▶ [Exercise details] The result should be the lines from the one that contains "You are a computer-use agent." to the final line of the entries below, copied exactly and with no pictures.

Records contained in a dataset:
# # #
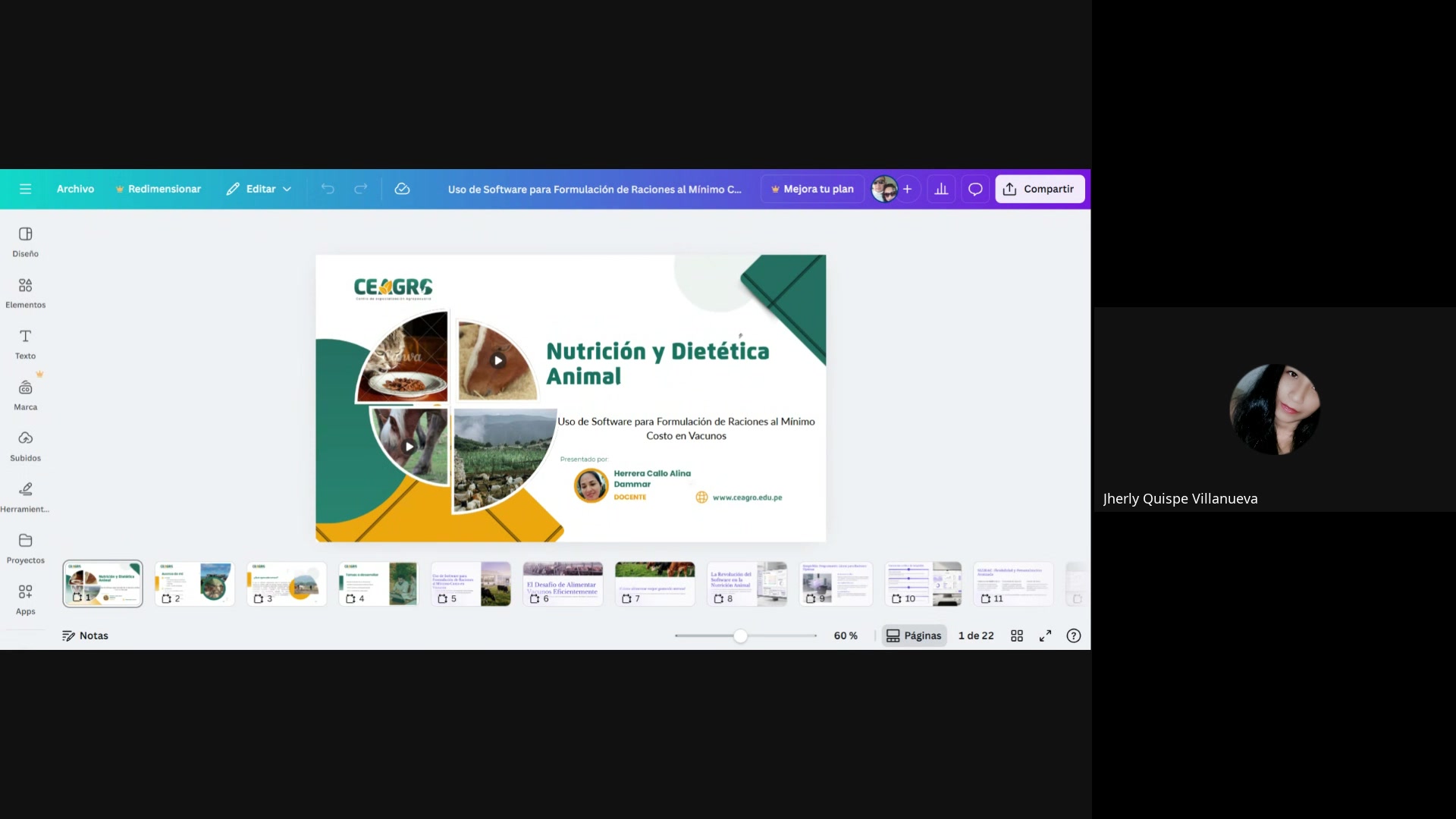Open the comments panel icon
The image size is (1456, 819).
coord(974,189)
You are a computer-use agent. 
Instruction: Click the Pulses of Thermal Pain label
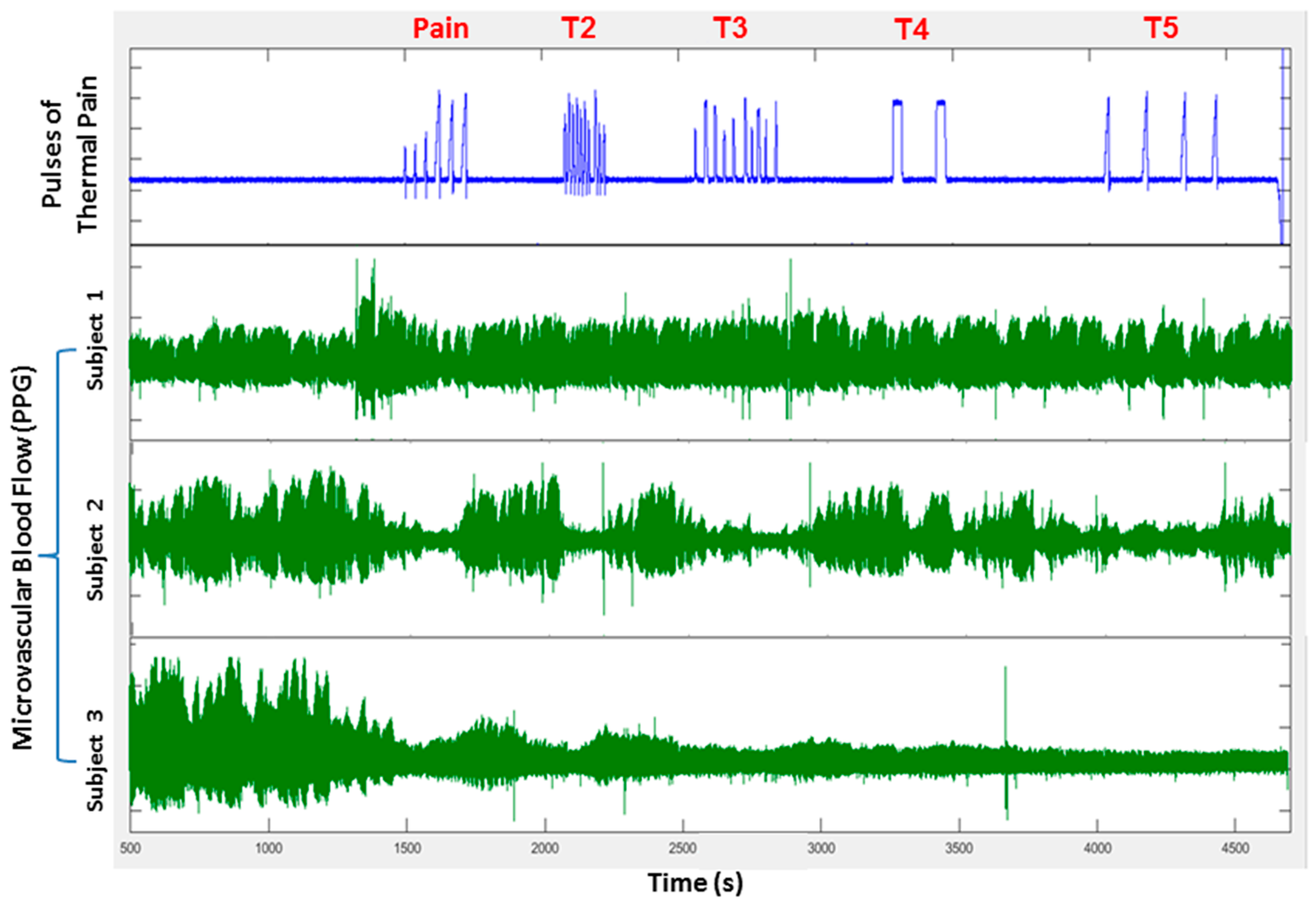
# # #
▶ [Exercise response]
You are a computer-use agent. 
Instruction: Click the Pulses of Thermal Pain label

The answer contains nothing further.